Figure 39 : Caractérisation de l’activité de liaison à l’ADN séquence spécifique du domaine THAP de la protéine hTHAP1.

(A) Séquence consensus THABS issue de l’expérience de SELEX réalisée avec le domaine THAP de hTHAP1. (B) Gel retard montrant l’interaction spécifique entre le domaine THAP de hTHAP1 et la cible THABS, des expériences de compétition confirment la spécificité d’interaction. (C) Gel retard réalisé avec le domaine THAP de hTHAP1 et différentes cibles ADN dérivant du motif THABS, ces expériences montrent l’importance relative des différentes positions de la cible THABS. (D) Gel retard montrant l’importance des résidus conservés du domaine THAP pour la mise en place de la reconnaissance spécifique de la cible THABS. Les résidus de la signature C2CH et les quatre résidus strictement conservés dans les domaines THAP ont été mutés en alanine et l’activité de liaison spécifique de l’ADN a été testée. Au centre, un gel retard réalisé en présence d’un chélateur spécifique du zinc (1,10-o-phenanthroline) montre l’importance du zinc pour l’activité de liaison spécifique de l’ADN du domaine THAP de THAP1. (Clouaire et al., 2005).
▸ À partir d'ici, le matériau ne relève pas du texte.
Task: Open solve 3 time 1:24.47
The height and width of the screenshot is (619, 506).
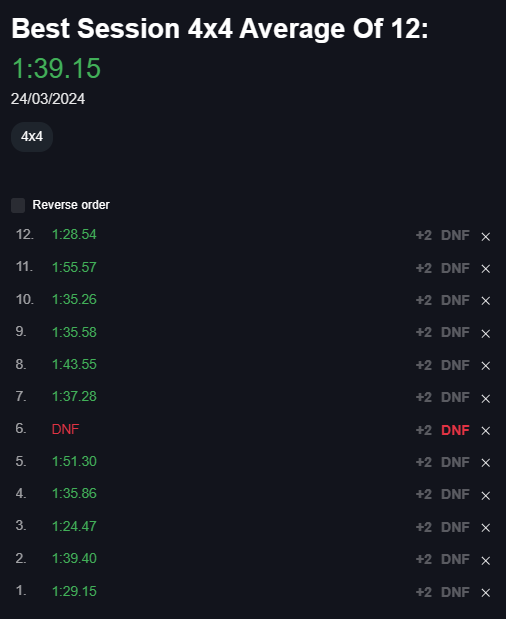Action: (x=74, y=526)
Cependant, le domaine THAP semble être un domaine à doigt de zinc atypique. En effet, le domaine à doigt de zinc classique de type C2H2, le plus abondant dans le génome humain, est un petit domaine de 30 acides aminés répété en multiple copies. De même, la partie impliquée dans la coordination du zinc dans les facteurs GATA ne comprend que 30 acides aminés sur les 60 que compte ce type de domaine de liaison à l’ADN. Le domaine THAP est beaucoup plus grand puisqu’il compte environ 90 acides aminés, mais la principale caractéristique de ce domaine est la longue insertion (qui peut aller jusqu’à 53 acides aminés) présente entre les deux paires de ligands du zinc. Outre cette originalité structurale, il reconnaît une longue cible ADN (10-11 paires de bases). Toutes ces caractéristiques font du motif THAP un nouveau domaine de coordination au zinc à activité de liaison séquence spécifique de l’ADN. D’autre part, plus de 100 protéines THAP ont été identifiées : le domaine THAP est ainsi le deuxième domaine de coordination au zinc le plus abondant après le motif en doigt de zinc classique de type C2H2. La caractérisation de son repliement et de son interaction avec l’ADN est donc essentielle pour comprendre comment ce nouveau type de doigt de zinc reconnaît spécifiquement sa cible ADN.